Look for the string "Task" in the data below, and copy each line that holds it.

## Raw data
□ □ □
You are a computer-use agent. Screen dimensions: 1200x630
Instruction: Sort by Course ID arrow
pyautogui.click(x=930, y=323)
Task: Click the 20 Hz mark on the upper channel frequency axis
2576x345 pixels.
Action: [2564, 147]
□ □ □
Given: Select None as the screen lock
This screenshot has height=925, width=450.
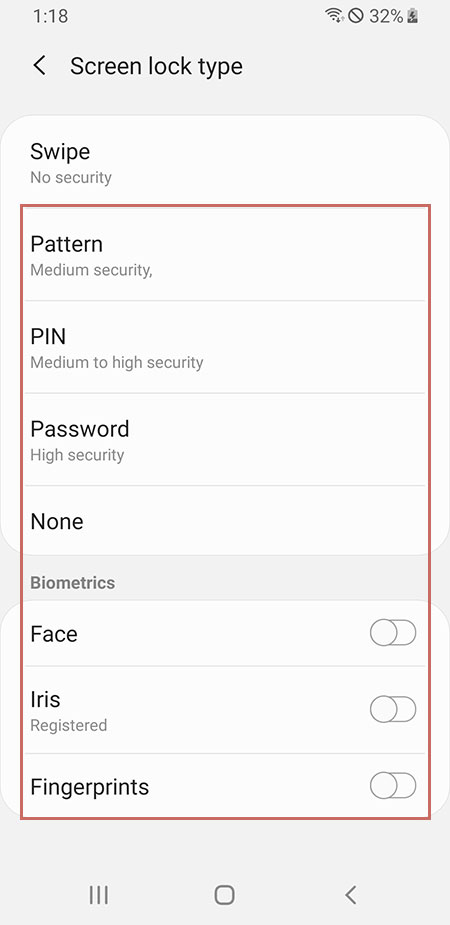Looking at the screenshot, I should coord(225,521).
□ □ □
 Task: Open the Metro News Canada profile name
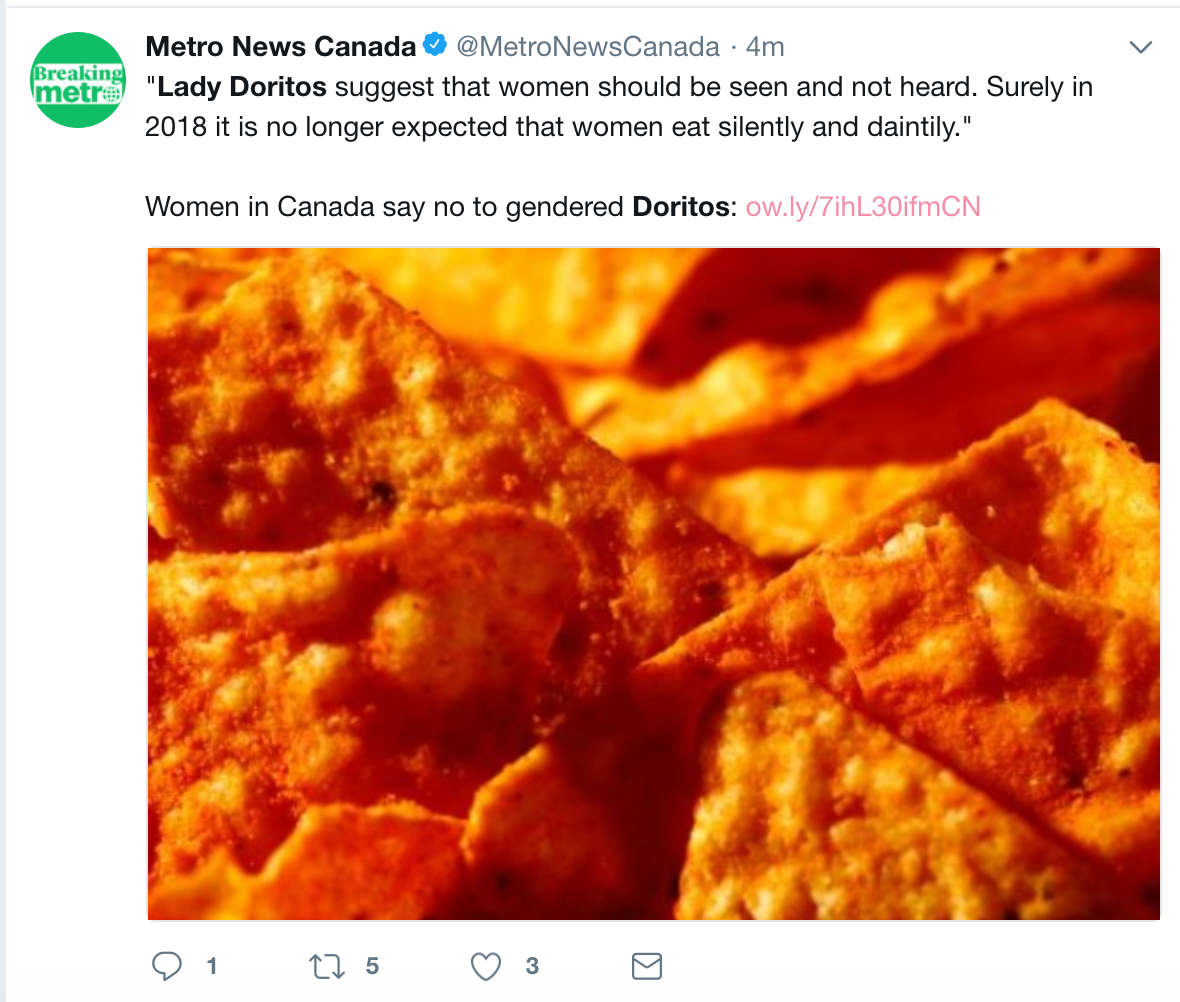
□ □ □
## Response area
Task: Click the 20 Hz mark on the upper channel frequency axis
 Task: Open the Metro News Canada profile name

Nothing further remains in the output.